With sustainability, ethical sourcing and responsible supply chains a focal point in an industry undergoing seismic change, and subsequently heightening awareness amongst the conscious consumer, luxury labels like Stella Jean, who have consistently championed co-operative international development in the fashion business, have become even more desirable.
Highlighting her multicultural roots, each collection by the self-taught Italian-Haitian designer fuses traditional crafts created by artisans in developing countries with the exquisite tailoring and contemporary construction techniques of her maison.
With the aim of promoting cultural heritage as an enabler and driver of sustainable development, alongside the launch of her label, Stella simultaneously created business-bridging platform Laboratorio delle Nazioni, or Laboratory of Nations, focusing on what occurs when fashion becomes a tool for co-operative international development.
Central to her design vision and a pillar of her signature aesthetic, previous LDN collaborations between artisans in Peru, Haiti, Burkina Faso, Benin and Mali amongst others as well as expeditions to South America, Africa and Asia have seen the hands of countless female creatives in different countries working together on Stella Jean collections, with the common goal of caring and preserving an endangered global cultural heritage. In so doing, these women are building their own economic autonomy, preserving their own traditions, and at the same time, gaining a seat at the global market table.
“For SS20, we worked with minority communities in Pakistan, including the ancient people of the Kalash,” explains Stella. Located at an altitude of 2000 meters in a remote valley in the north-eastern province of Chitral, near the border of Afghanistan, the Kalash are a tiny community comprising less than 3,000 people.
“They have their own native language, and a unique set of traditions and heritage which have not yet been completely lost – but this exceptional community is close to extinction,” revealed the designer, who lived in the Kalash community for two weeks to learn about their unique embroidery techniques.
“Because of this, the Kalash have been provided with an extraordinary amount of safety and protection by the Pakistani government to preserve their existence.” As part of the Emerging Pakistan Project, a mission supported by the Trade Development Authority of Pakistan, the Embassy of Pakistan in Italy and United Nations Industrial Development Organization, Stella worked with artisans from Chitral Women’s Handicraft Centre, an NGO founded by 22-year-old national women’s football champion Karishma Ali, who was born in the village of Karimabad, and Karigar, a women’s empowerment initiative run by the Aga Khan Development Network in Gilgit-Baltistan.

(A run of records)
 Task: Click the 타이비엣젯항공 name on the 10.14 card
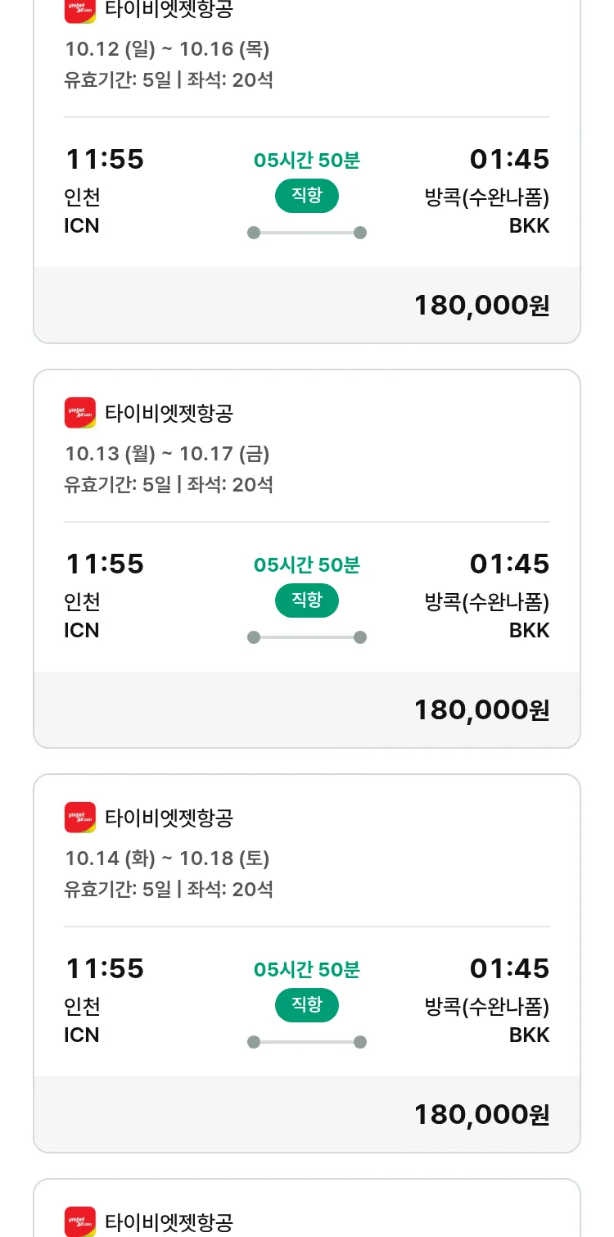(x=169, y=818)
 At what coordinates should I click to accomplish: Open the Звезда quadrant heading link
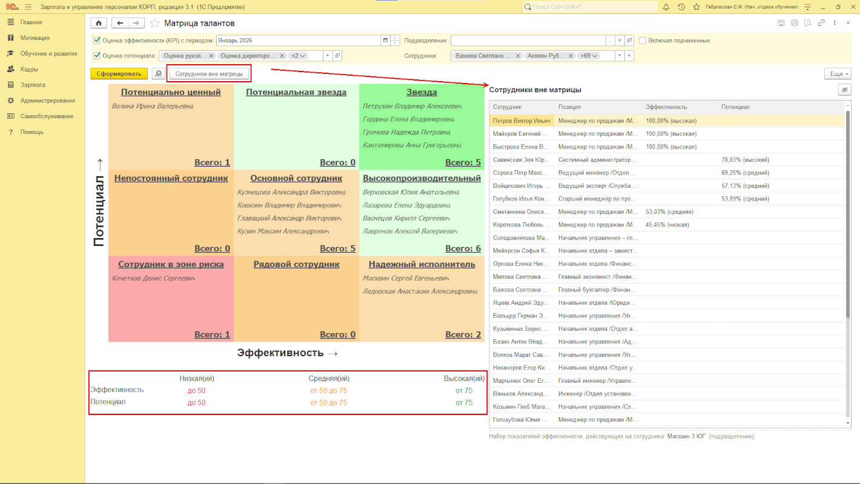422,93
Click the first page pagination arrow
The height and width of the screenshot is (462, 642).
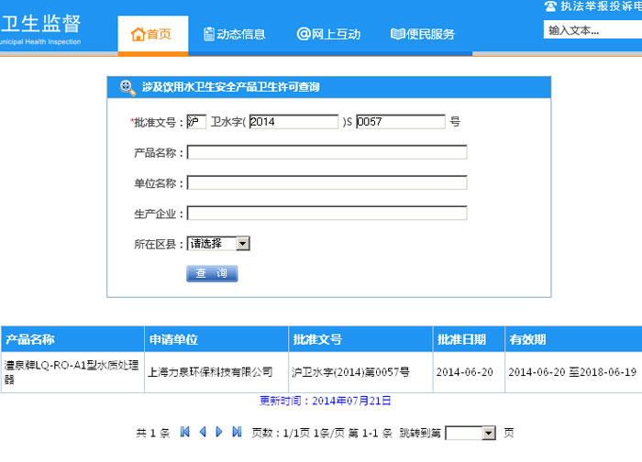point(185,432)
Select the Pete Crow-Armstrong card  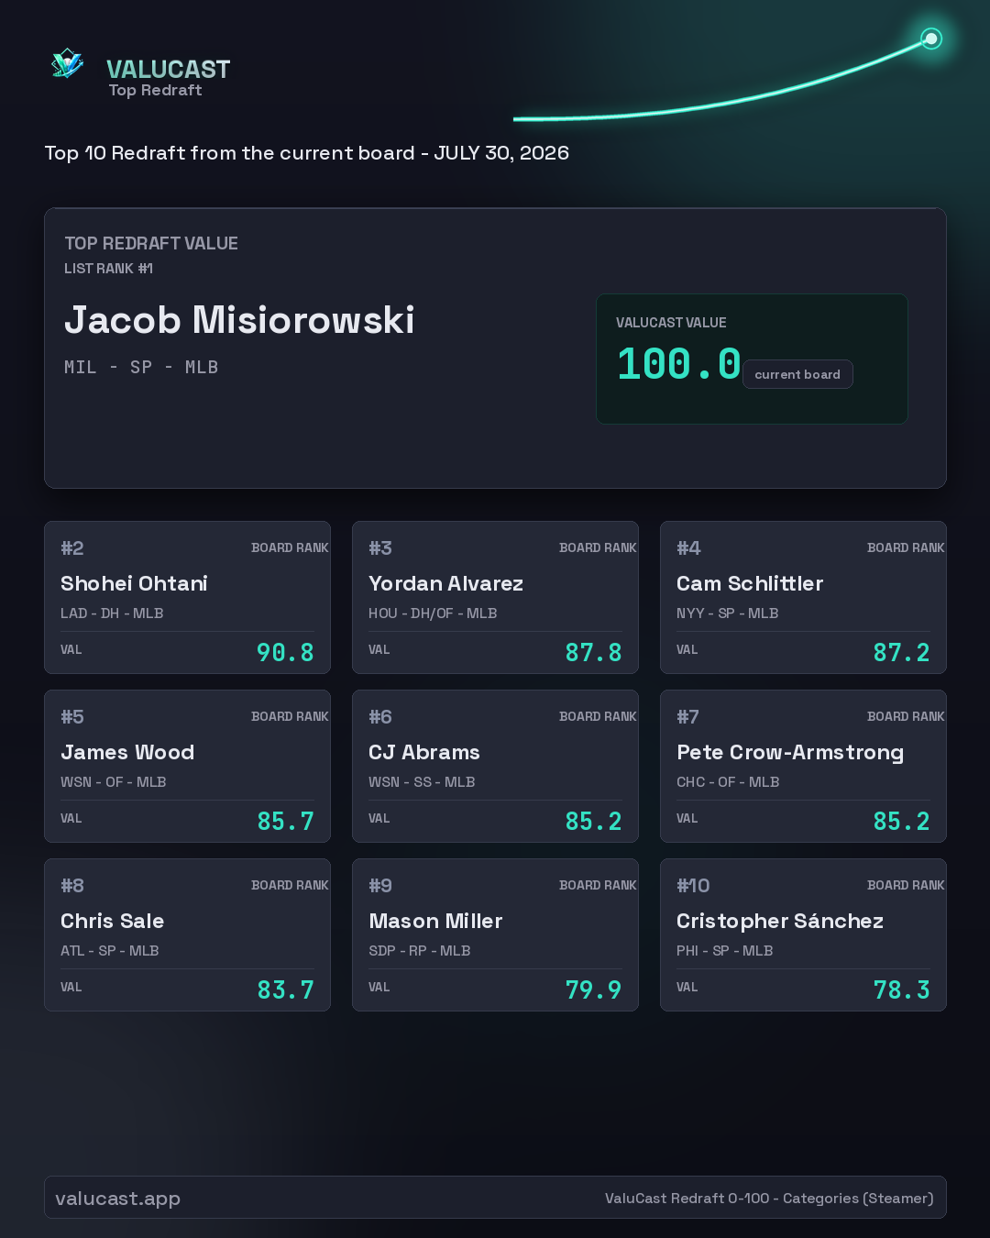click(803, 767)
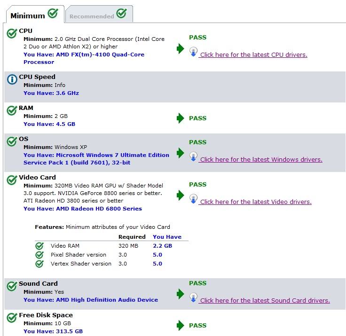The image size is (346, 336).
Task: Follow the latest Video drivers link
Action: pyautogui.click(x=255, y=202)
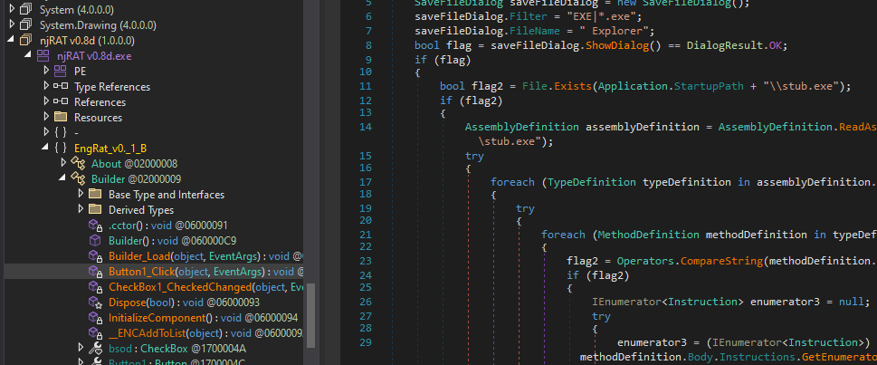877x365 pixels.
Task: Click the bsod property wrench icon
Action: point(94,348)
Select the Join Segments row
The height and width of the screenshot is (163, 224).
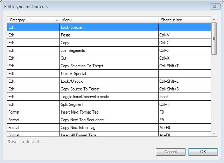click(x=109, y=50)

AIM 1 -
Answer these questions from the Stella Jean article:
(a) What is the English name of Laboratorio delle Nazioni?
(b) At what altitude are the Kalash located?
(c) How long did the designer live in the Kalash community?
AIM 2 - Which countries does the Stella Jean article name as places where artisans took part in previous LDN collaborations? List each one.
AIM 3 - Carry the Stella Jean article forward from its last sentence.

RESPONSE 1 -
(a) Laboratory of Nations
(b) 2000 meters
(c) Two weeks

RESPONSE 2 - Peru, Haiti, Burkina Faso, Benin, Mali

RESPONSE 3 -
“Over a number of weeks, 46 incredible women created over 400 meters of traditional, hand-embroidered oral motifs for the collection,” says Stella. “It’s a hugely important project, because this collaboration marks the first time in history that the Kalash women have embroidered their traditional motifs for an international audience, and their handicraft has left the Kalash valleys.”
Imagined in an array of natural fibres including cotton, linen and silk “another way of honouring Pakistan – it’s a significant destination along the silk road,” smiles Stella, the collection sees the colourful chainstitch embroideries of the Kalash artisans wrapped around dresses, adorning belts, and decorating the hemlines of the designer’s signature summer dresses.
“Fashion is a powerful international megaphone, and a collection is more than the sum of it’s garments,” says Stella. “Clothes can speak louder and in a more incisive manner than words, somehow igniting cultural fabric. I believe that metissage is the gateway to social development, and the meeting of cultures, and its relative inclusiveness, is an irreversible choice.”
And while many fashion partnerships of this kind often create a singular opportunity for it’s collaborators, Stella believes the talents of the Kalash community should be showcased for many years to come.
As with every other collaboration she undertakes, her label aims to keep these tiny communities and their traditions alive, by creating something that offers a long-term, beneficial impact to their economies,
In this case, the designer created an exclusive pattern that was donated to the artisans of Chitral and Karigar, which merges the Pakistani aesthetic with the Italian one. A model of simple manufacture, embroidered with patterns typical of Kalash, the artisans are able to continue to produce and sell the garment globally themselves through an international e-commerce platform.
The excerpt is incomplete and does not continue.